So . . . same effect (no practical interplanetary reach), different reason. I can live with that. :)


On Sun, May 10, 2020 at 7:44 PM shadow at shadowgard.com (via tml list) <xxxxxx@simplelists.com> wrote:
On 9 May 2020 at 18:23, Richard Aiken wrote:

> I think what might be happening here is that the air/raft can climb to
> orbit using "simple" cancellation of felt gravity, plus it's modest
> acceleration to overcome the friction of the atmosphere. The
> atmosphere thins and felt gravity drops off as altitude increases, so
> the air/raft's acceleration *could* potentially increase. Yet the rule
> says that even though it can reach orbit it remains incapable of
> interplanetary travel.

It doesn't *have* to increase. Something that can maintain 60 mph
against wind resistance can provide a constant fractional g thrust.
It'd take a while, but not as long as you might think.

Since most cars can accelerate fast enough to push you back in your
seat noticeably, that means a fair fraction of a g.

But let's be conservative and limit things to 1/10th g.

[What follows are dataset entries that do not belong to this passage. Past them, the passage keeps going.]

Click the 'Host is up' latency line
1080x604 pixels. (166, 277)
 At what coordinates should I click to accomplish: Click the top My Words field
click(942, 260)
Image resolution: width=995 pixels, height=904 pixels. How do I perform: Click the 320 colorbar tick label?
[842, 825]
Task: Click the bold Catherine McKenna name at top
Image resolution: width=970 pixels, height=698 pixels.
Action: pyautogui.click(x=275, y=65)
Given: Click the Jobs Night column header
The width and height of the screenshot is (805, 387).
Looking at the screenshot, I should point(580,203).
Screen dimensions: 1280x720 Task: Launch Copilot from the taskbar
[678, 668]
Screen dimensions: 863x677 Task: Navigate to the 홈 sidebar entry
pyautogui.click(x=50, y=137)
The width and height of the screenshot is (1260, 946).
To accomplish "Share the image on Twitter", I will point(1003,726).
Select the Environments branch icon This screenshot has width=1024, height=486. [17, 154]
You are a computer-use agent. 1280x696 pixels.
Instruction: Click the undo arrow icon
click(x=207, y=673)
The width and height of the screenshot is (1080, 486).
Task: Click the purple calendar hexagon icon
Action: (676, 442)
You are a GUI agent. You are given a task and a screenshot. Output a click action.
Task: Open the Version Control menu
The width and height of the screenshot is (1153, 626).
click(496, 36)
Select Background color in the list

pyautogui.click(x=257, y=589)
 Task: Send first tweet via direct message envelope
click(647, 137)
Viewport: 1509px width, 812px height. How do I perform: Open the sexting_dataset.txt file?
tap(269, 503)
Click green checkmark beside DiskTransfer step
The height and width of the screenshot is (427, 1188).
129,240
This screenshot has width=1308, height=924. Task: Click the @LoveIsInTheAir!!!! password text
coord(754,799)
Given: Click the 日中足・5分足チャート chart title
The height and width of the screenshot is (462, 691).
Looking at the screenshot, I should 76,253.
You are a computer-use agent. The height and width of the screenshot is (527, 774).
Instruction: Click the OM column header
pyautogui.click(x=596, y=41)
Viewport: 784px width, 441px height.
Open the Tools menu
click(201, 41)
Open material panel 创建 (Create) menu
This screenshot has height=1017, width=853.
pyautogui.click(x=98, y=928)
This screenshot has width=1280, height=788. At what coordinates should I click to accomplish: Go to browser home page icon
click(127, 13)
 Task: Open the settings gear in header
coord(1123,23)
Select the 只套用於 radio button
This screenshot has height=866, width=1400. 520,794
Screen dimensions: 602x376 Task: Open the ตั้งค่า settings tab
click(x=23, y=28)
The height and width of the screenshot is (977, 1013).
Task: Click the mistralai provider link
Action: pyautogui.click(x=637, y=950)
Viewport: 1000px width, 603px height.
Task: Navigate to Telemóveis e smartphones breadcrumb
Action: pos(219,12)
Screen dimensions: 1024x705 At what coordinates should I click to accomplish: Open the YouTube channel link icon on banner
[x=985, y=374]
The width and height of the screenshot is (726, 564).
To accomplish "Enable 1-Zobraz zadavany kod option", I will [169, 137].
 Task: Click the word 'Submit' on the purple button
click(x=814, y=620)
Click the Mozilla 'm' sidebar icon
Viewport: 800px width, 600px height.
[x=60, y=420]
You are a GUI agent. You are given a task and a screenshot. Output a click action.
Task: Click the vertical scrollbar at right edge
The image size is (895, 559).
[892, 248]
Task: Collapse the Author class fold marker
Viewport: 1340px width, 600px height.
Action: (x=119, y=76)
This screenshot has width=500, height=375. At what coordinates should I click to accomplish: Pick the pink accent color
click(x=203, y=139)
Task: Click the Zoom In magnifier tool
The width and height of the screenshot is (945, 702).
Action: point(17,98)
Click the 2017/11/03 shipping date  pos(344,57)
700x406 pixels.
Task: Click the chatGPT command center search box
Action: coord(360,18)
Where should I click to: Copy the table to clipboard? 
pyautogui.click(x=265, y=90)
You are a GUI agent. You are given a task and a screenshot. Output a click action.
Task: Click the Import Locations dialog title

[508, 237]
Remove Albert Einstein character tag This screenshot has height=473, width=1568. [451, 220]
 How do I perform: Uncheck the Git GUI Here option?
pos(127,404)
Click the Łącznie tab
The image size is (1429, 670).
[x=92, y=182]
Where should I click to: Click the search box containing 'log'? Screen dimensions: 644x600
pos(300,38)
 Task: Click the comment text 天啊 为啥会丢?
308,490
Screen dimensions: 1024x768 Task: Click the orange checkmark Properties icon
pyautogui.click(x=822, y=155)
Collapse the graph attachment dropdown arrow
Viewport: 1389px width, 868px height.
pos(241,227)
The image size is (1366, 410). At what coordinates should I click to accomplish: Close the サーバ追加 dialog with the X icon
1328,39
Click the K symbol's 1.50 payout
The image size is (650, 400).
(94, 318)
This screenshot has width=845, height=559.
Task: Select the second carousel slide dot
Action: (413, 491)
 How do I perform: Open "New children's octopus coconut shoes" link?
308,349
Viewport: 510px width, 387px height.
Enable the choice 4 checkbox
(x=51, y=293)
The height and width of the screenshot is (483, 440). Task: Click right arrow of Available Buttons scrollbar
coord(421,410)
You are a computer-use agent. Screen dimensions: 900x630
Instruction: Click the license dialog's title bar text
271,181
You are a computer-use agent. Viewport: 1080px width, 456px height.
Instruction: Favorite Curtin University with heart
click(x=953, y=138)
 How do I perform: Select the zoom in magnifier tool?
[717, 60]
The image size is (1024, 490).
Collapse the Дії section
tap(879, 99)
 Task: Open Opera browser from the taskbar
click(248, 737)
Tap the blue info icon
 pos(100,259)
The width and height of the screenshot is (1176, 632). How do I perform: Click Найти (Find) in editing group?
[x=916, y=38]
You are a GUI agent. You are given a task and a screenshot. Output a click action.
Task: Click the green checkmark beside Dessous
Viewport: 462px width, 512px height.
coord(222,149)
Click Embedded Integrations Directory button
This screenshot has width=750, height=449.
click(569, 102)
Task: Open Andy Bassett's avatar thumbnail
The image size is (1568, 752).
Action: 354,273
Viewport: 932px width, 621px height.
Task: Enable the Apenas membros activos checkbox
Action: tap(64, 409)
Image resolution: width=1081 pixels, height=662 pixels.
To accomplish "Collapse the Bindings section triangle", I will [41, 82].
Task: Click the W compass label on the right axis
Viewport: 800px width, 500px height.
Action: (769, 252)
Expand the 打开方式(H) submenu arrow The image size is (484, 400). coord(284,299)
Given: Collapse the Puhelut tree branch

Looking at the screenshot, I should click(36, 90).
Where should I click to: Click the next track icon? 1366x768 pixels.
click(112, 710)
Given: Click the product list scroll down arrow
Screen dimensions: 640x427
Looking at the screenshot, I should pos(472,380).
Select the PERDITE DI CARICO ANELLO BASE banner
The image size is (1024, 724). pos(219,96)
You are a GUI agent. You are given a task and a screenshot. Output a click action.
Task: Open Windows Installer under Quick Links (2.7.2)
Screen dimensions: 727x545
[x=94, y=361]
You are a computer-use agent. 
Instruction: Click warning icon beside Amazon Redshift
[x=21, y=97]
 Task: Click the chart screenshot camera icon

Orbital velocity is 8 km/sec
1/10th g is 1 m/s^2

V=A*T
8e3 = 1 * t
t = 8000 sec or abour 2.2 hours.

At half a gee, it'll take a bit under 27 minutes.


> I take this to mean that the air/raft's propulsion is somehow
> inextricably linked to felt gravity. Propulsion efficiency drops in
> close proportion to the felt gravity. Once the latter reaches
> microgravity strength, the former essentially ceases to function.

Not felt gravity as that has zero depenence of distance from the
planet. It is mostly affected by your velocity vector with respect to
the planet.

That's how a carnival can have you at zero g at the top of the loop
and 2 g at the bottom. Heck, some get up to 3g at the bottom and
*negative* 1 gee at the top.

What it would more likely depend on is the mass of the body it was
pushing on and the relative velocity between them.

Somewhere, I've got a formula someone worked out for me for a drive
that *literally* pushed on a planet/moon/whatever. Aceleration drops
*horribly* as the relative velocities get higher.

That's because the drive is using a constant amount of energy, but
the kinetic energy of the ship goes up as the *square* of the
velocity. So your accel drops like a rock as the speed goes up.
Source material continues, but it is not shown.